Итак, она видела себя сейчас юной Венерой, а не женщиной в возрасте, как про нее сказал за глаза один подседельник. «Прыщавый супермен! – прошипела она, вспомнив переданную ей по дружбе реплику. – Мрачный ублюдок! Ошибка гинеколога! Пустить под гору с завязанными глазами!»

Наказание, при крепких выражениях, получилось так себе. Она пробормотала: «Господи, к чему эта гуманность, если уж берешься?» И тут же заставила, бедного, добывать пальцами, в которые с утра вселился Гилельс, бумажный червонец из январского льда.

От этих нервных фантазий у нее заныла лодыжка. Однако сейчас ей хотелось плыть, воспарять, завинтиться пыльным столбом над водой, срывать с прохожих платки и шляпы и смотреть в сторонке на собственные превращения.

Гриша, смеясь, называл ее фантазии плохой литературой. Но она всегда тайно любила плохую литературу, и плохую живопись, и плохую музыку; с хорошими ей, напротив, бывало скучно. Любовь, да и смерть всегда кого-то оскорбляют. У них нет времени на глубокомыслие, даже на прическу. Они вульгарны, слишком красивы, вызывающе некрасивы. А то – сплошное общее место, как романс, трюмо или письма из деревни. Зато в них каждый может найти свою историю. Нарисуйте-ка свободу или несчастье мелкой кистью!

Сквозь стену она услышала, как муж сказал: «Емели правят…» Потом еще раз, громко, с бешенством даже (всегда удивлялась, откуда в нем берется этот полковой голос): «Еме-ли! Пра-вят!»

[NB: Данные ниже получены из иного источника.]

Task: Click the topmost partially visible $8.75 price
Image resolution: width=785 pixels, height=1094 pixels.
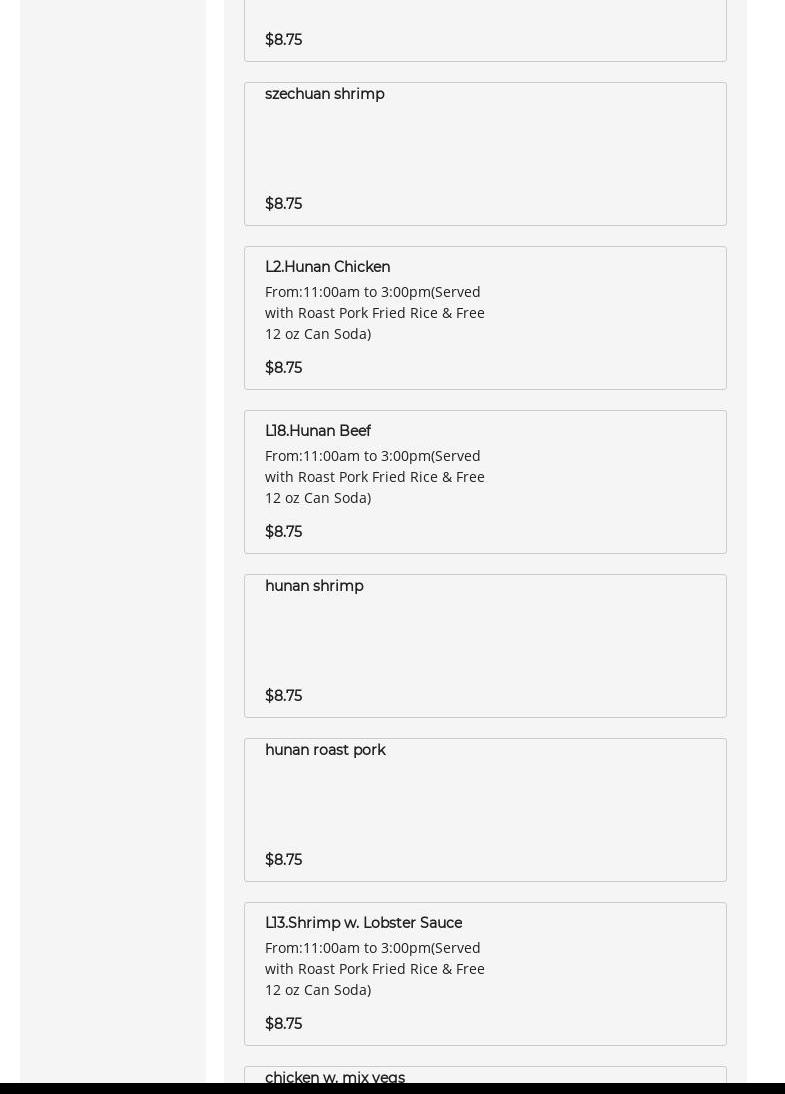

Ему часто, особенно после употребления, снились сложные сны. Как-то он даже сказал, что в снах проживает лучшую часть жизни. Этого Евдокия Анисимовна, которой сны снились редко и по большей части страшные, понять не могла и к снам мужа ревновала. Когда-то он рассказывал их ей, она до сих пор многие помнит.

«Сколько еще предстоит забыть, боже мой, – подумала она. – Надо успеть. Конечно, слова “пробежаться по росе” к ней уже не относятся. Но и осенью, и в беретике бывают ведь радости не хуже».

Какой-то звук мешал полной тишине, как будто по всему периметру узкой комнаты отходили обои. Наконец Евдокия Анисимовна заметила, что в бумажном шаре-люстре бьется большой комар. В детстве таких комаров они называли малярийными, хотя большая часть из них были совершенно безобидны. Сейчас это соседство напугало ее. Пришлось снова вылезти из постели и пройти по холодному полу.

Тело ее темнело сквозь тонкую рубашку, как лампа в утреннем абажуре. Волнующий момент для случайного свидетеля. Евдокия Анисимовна знала, что, несмотря на некоторую округлость форм, никогда не была толстой. Гибкость у нее вообще поразительная. Поднять прямую ногу коленкой ко лбу – хоть сейчас. Ниточки на всех сгибах, как у младенца. И теперь еще есть на что посмотреть.

Евдокия Анисимовна была и правда женщиной изящной, а если бы не ее, больше идущая подросткам, манера говорить последнюю правду о вещах трудно формулируемых, то и соблазнительной. Стремительность ее движений при известной нам уже округлости форм, как и высокий голос травести, производили на мужчин приятное впечатление.